=== Exercise materials ===

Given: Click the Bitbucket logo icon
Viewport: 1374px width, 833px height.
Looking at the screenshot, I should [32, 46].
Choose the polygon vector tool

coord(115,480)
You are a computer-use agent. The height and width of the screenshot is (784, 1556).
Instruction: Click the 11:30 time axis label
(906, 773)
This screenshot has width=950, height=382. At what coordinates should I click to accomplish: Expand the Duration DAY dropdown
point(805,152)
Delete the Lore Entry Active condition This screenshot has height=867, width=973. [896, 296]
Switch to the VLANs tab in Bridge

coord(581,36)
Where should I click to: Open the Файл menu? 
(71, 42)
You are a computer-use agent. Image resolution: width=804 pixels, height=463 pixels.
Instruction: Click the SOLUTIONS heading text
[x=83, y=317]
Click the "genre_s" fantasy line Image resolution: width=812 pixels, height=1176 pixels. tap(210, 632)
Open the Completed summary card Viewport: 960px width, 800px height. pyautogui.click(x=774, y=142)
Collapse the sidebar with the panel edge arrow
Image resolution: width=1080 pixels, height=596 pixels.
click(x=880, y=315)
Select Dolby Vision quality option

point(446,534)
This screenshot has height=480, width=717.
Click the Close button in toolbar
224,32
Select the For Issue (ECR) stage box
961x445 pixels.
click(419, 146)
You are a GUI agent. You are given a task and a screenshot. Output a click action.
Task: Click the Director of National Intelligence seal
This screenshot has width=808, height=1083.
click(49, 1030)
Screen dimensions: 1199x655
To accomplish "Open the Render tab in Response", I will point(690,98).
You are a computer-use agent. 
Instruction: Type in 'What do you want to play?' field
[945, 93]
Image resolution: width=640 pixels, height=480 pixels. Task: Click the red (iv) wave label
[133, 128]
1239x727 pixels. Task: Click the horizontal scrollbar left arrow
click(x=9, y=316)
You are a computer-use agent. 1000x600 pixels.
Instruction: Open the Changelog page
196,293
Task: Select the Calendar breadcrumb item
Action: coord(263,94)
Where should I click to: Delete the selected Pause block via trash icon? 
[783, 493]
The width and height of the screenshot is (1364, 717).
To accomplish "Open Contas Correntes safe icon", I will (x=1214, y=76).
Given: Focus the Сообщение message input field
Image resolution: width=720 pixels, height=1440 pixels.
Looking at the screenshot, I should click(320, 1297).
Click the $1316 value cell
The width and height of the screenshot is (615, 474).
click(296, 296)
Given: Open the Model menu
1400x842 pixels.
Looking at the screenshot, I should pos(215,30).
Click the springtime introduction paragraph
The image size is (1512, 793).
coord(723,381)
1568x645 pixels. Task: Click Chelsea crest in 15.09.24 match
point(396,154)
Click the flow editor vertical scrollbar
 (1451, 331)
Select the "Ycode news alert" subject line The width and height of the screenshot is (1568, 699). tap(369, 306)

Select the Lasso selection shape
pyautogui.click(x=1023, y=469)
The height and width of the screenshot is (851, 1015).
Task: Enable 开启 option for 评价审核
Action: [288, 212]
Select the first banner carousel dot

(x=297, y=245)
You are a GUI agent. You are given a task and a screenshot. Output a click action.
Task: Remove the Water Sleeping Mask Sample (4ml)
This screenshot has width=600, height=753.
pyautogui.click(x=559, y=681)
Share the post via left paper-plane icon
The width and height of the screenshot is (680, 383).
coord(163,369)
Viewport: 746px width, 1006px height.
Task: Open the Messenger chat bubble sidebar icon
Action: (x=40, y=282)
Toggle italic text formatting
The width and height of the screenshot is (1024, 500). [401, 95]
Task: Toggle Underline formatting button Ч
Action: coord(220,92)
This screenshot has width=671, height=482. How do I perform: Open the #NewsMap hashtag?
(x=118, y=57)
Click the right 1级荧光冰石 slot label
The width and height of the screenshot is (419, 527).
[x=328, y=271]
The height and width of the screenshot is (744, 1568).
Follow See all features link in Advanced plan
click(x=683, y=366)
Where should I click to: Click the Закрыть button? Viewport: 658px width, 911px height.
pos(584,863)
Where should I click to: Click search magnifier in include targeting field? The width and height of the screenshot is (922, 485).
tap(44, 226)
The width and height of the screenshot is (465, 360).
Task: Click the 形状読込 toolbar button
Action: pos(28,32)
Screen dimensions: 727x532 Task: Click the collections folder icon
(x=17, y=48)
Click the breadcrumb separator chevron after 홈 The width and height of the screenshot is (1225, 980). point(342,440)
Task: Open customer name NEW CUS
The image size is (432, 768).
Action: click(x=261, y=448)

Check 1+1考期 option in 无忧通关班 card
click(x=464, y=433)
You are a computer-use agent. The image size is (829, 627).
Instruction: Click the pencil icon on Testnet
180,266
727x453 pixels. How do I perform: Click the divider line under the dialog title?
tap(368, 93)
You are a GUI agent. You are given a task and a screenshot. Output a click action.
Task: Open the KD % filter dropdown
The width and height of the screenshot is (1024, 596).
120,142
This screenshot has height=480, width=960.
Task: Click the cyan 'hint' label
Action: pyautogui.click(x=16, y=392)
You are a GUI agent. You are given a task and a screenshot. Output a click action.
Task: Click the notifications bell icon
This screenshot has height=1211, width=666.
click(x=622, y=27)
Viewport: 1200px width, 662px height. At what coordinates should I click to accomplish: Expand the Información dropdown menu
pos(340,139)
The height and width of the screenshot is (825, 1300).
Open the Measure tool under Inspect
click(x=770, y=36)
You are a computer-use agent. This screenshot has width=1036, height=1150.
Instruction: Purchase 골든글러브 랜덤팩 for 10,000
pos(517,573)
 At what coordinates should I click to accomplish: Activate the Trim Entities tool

===

Look through the entries above, and wherever a line holds the string "computer", copy it.

You are a computer-use agent. The height and width of the screenshot is (784, 1556).
You are a computer-use agent. Image resolution: width=804 pixels, height=463 pixels.
You are a computer-use agent. 
You are a computer-use agent. 1000x600 pixels.
You are a computer-use agent. The image size is (829, 627).
You are a computer-use agent. This screenshot has width=1036, height=1150.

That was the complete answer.